In today’s chapter of the Storms of the 2017 Summer, the cyclone is moving up across the Atlantic, towards the UK. This is just one of many elements that may affect the UK in the coming days. As for this particular storm, the Met Office has issued a yellow weather warning from Sunday 9.00am until Monday 12.00pm for parts of north and west England, southern Scotland and parts of Northern Ireland. A number of areas in the warning area have already reported strong winds. The northern West of Scotland has been particularly affected by the storm, with the wind speeds of 75mph reported, and in North Cornwall, 47mph winds.

The Environment Agency has issued a number of weather warnings for some communities in the north of England. As of Sunday morning, there have been reported flooding incidents in the Shropshire and Yorkshire areas, as well as in parts of northern England. There are also concerns that trees are likely to come down in the coming days. Two people are reported to have been slightly injured when a tree fell on their car. A large tree has been reported down in Ilfracombe, Devon.
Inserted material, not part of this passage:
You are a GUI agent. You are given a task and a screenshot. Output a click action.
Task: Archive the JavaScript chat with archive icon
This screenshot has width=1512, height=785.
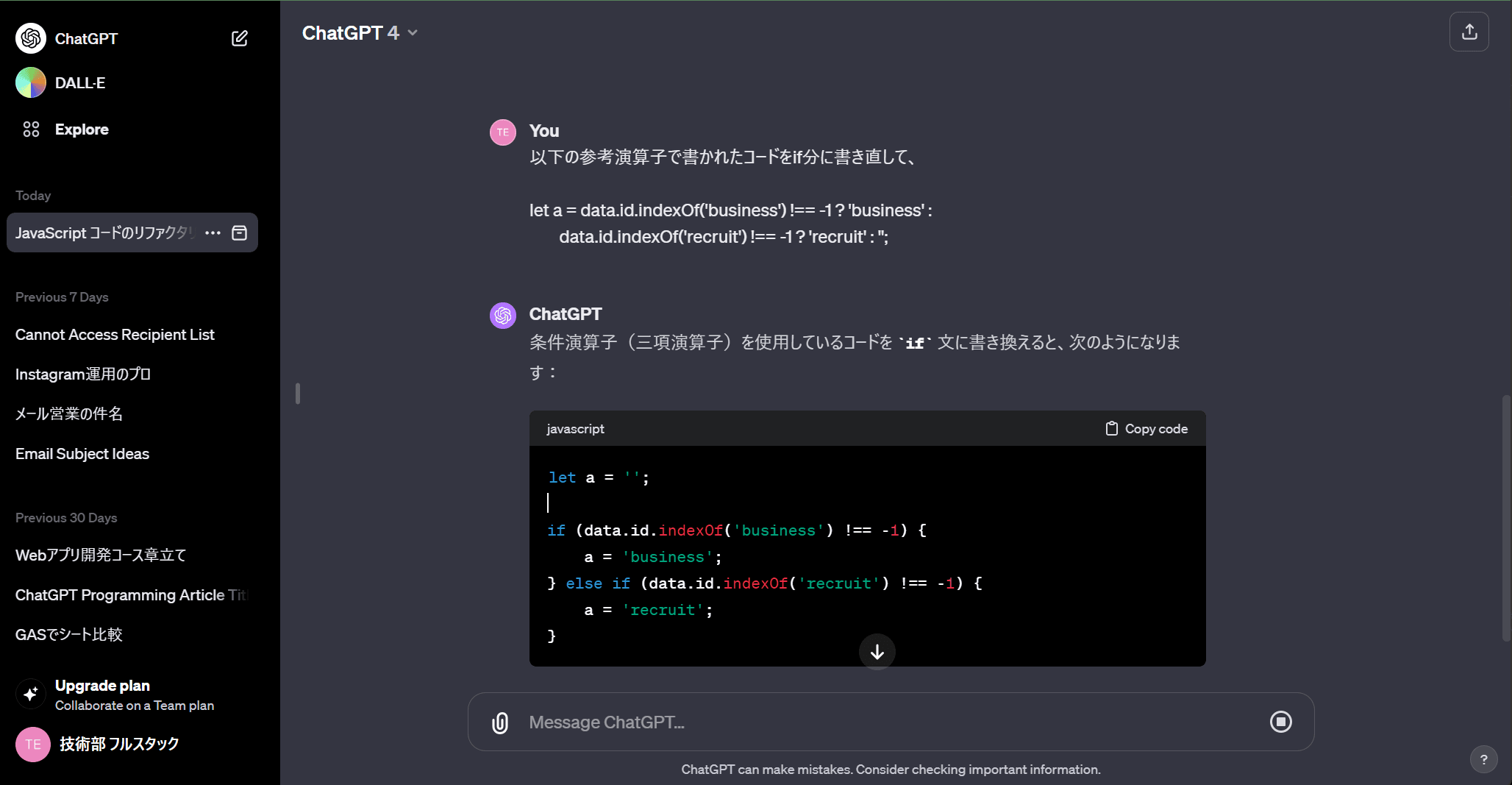240,233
At the moment, it is not yet clear what precisely the Storm of the summer 2017 will do. Winds of up to 80mph were reported in the west of Scotland, making the coastal route between Inverness and Wick one of the most hazardous areas in the country. It seems likely that the UK will see large waves breaking on the beach, along with low lying, debris and power lines being blown about. Not only could this interfere with travel, it could cause some flooding at low lying areas as well.

Despite the storms, it has been a pretty hot summer so far, with temperatures averaging 30 degrees for most of the UK.

In the coming days, the UK will be on cloud and rain, and it seems like we can expect this to continue in most parts of the country for the coming days. The remaining days of July could possibly end up being the hottest of the month, with areas further south seeing temperatures that exceed 40 degrees.